Racionar comida, montar um acampamento e tentar manter a calma. Essa foi a estratégia do grupo de 28 pessoas que saiu a pé de Parelheiros na sexta-feira (2) rumo a Mongaguá, mas acabou se perdendo na Serra do Mar. Os aventureiros começaram a trilha às 7h e a previsão era que por volta das 17h chegassem ao destino final. O que não aconteceu.
“Não tinha mais trilha pelo caminho, era só mata fechada. Começou a escurecer e decidimos permanecer ali durante a noite. Nos ajeitamos, fizemos uma fogueira, nos encostamos nas pedras e ficamos até o dia amanhecer”, conta o gerente de recursos humanos João Oliveira de Souza, 44 anos, que foi acompanhado da mulher, Antônia, 43 anos, e dos estreantes: a filha Suellen, 22 anos, e o noivo dela, David Martins, de 23 anos.
Segundo Souza, o grupo já fazia essa trilha há alguns anos, mas desta vez optaram por um trajeto diferente. Aparelhos de GPS indicavam o caminho e índios que vivem na região atuaram como guias. “Mas nada disso evitou que nos perdêssemos na mata fechada.”
Somente no fim da tarde de sexta-feira (2) é que eles perceberam que estavam perdidos, já que, apesar das mais de dez horas de caminhada, não haviam chegado ao destino. Os dois guias e mais um integrante do grupo seguiram andando, mesmo durante a noite. Foram eles que alcançaram a Rodovia dos Imigrantes e conseguiram chamar socorro.
Mas o fim do drama só aconteceu no final da noite deste domingo (4). Por causa do mau tempo, o resgate da maior parte dos localizados não pôde ser feito de helicóptero. Eles tiveram de caminhar até uma linha de trem e pegar um vagão de carga para chegar a um local seguro. O resgate foi dificultado pela vegetação e pela chuva.

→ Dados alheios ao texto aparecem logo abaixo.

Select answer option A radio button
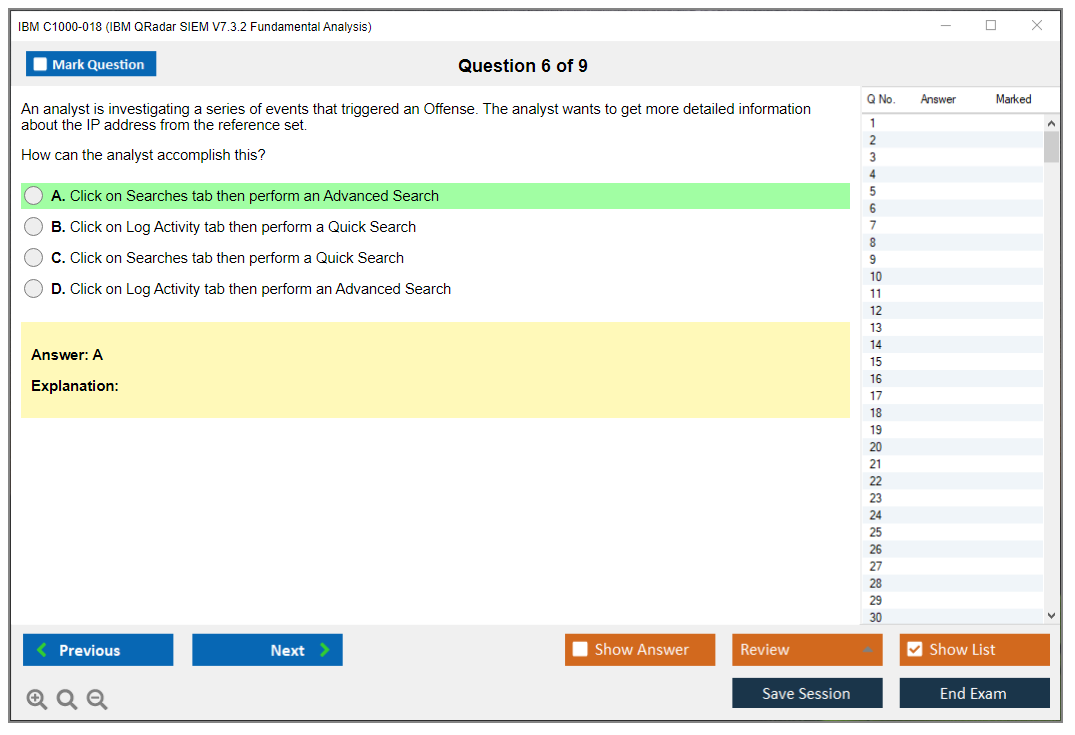This screenshot has height=735, width=1075. [x=33, y=196]
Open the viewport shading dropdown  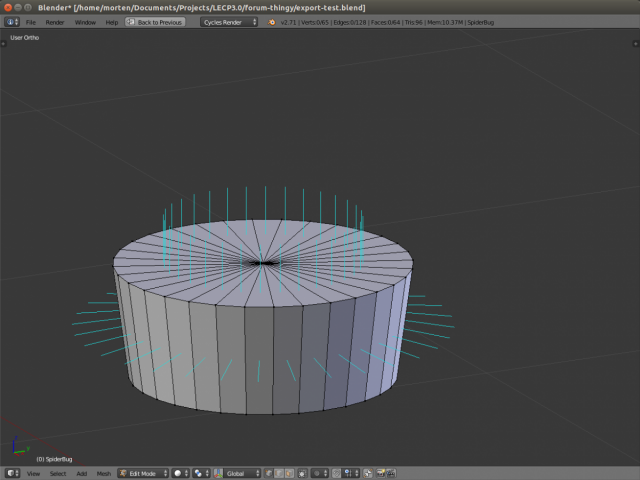[180, 473]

'Achei que passaríamos muito tempo naquele local'
No sábado (3) pela manhã começou a chover. Mesmo assim, o grupo seguiu caminhando, até que Antônia sofreu uma queda de uma altura de cerca de 1,5m. Ela ficou desacordada e deixou a família assustada.
“Não conseguia respirar nem falar nada”, conta a dona de casa. O grupo decidiu, então, se separar. Antônia não conseguia mais caminhar e ficou para trás com a família e outros cinco homens, que se solidarizaram e ajudaram a montar o acampamento, na beira do rio, onde eles passariam mais uma noite na selva.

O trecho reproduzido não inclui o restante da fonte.